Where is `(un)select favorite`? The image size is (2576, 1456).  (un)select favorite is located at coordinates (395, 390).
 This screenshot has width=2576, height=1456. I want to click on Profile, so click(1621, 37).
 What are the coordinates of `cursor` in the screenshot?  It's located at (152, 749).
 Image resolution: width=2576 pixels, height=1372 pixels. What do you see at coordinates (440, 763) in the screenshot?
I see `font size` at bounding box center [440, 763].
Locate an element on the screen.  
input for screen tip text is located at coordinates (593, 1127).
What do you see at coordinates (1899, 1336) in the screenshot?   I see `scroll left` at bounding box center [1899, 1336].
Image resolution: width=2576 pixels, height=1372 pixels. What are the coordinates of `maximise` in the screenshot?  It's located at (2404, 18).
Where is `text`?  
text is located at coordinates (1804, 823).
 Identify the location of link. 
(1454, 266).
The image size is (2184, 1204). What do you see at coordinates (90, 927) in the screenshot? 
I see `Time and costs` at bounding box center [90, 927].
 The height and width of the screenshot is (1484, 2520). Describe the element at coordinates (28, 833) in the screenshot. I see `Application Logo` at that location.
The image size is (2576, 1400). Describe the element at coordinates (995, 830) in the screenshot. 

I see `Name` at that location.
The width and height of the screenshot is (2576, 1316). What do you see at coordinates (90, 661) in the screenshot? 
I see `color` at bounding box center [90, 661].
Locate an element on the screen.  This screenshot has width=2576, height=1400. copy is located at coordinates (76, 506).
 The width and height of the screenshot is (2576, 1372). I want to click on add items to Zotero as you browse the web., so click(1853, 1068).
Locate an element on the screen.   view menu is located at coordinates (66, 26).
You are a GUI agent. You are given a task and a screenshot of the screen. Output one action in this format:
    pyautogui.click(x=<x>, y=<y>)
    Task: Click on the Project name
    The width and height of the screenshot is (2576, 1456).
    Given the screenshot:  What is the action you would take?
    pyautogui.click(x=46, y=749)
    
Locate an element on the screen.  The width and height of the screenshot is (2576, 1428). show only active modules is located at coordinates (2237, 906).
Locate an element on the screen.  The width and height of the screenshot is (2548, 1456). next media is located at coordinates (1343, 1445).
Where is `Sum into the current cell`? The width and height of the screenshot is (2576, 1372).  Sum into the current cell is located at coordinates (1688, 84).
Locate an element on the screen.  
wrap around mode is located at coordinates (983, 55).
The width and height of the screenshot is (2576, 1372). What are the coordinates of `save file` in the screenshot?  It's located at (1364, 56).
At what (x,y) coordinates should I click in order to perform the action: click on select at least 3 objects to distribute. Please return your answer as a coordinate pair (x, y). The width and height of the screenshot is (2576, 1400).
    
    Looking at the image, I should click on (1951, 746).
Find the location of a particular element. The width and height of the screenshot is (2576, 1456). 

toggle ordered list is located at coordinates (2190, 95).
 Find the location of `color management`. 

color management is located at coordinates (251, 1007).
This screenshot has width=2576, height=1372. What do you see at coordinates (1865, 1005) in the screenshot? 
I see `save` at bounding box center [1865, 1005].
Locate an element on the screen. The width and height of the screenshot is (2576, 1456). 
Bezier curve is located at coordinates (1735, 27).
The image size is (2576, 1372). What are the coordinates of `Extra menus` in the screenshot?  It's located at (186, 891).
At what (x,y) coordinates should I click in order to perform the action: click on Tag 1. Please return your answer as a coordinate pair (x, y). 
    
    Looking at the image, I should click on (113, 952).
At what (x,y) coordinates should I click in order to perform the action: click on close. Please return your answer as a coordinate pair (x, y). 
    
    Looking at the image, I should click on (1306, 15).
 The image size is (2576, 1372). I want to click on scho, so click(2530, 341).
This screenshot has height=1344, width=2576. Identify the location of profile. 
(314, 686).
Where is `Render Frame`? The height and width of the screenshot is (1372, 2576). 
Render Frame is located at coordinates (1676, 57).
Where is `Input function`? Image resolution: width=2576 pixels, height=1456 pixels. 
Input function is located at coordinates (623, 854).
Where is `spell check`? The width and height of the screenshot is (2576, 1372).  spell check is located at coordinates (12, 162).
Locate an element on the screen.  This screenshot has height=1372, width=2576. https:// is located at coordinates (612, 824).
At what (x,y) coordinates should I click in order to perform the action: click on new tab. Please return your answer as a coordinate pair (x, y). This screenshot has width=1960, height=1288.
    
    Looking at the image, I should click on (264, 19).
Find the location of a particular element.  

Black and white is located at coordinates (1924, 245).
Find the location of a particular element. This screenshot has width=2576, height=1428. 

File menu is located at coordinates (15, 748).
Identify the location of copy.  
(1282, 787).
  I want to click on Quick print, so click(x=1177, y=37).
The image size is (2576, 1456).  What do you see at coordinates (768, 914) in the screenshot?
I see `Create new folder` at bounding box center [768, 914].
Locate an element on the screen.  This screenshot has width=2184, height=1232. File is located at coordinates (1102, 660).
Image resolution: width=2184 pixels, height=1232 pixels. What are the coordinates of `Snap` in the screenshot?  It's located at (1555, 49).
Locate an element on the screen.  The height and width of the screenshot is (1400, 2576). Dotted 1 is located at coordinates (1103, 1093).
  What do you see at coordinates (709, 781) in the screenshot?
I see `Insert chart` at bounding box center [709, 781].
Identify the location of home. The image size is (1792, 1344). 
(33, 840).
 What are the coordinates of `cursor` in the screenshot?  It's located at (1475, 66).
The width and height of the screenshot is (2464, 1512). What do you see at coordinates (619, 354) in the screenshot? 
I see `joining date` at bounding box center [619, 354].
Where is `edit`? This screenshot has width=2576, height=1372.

————————

Copy out, word for word, everything from the line containing "The width and height of the screenshot is (2464, 1512)." down to the last line of the entries, including both of those lines.

Written solution =>
The width and height of the screenshot is (2464, 1512). What do you see at coordinates (619, 354) in the screenshot? 
I see `joining date` at bounding box center [619, 354].
Where is `edit`? This screenshot has width=2576, height=1372.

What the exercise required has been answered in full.